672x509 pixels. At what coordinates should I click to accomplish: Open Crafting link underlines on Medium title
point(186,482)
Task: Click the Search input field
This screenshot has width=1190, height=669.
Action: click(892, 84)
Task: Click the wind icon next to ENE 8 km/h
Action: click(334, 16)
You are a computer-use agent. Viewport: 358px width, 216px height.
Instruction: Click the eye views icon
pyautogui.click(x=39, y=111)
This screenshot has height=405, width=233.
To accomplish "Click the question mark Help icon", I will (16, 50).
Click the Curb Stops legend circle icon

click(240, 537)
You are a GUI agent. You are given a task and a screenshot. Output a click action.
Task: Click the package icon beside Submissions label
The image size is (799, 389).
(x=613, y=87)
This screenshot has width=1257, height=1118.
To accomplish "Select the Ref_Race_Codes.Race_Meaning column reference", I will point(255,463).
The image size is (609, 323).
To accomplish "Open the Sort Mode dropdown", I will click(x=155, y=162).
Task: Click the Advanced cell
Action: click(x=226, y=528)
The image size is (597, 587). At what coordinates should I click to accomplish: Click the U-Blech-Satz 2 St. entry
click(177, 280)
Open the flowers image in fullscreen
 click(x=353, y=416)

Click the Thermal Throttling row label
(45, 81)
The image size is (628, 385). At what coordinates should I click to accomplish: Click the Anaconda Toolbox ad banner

= = = = =

## Written request
Starting at the line that has "The image size is (609, 323)." and continuing through the last of the entries, rewrite those lines with "Thermal Throttling" changed to "Fan Speed" and everything else kept the same.

## Exercise output
The image size is (609, 323).
To accomplish "Open the Sort Mode dropdown", I will click(x=155, y=162).
Task: Click the Advanced cell
Action: click(x=226, y=528)
The image size is (597, 587). At what coordinates should I click to accomplish: Click the U-Blech-Satz 2 St. entry
click(177, 280)
Open the flowers image in fullscreen
 click(x=353, y=416)

Click the Fan Speed row label
(45, 81)
The image size is (628, 385). At what coordinates should I click to accomplish: Click the Anaconda Toolbox ad banner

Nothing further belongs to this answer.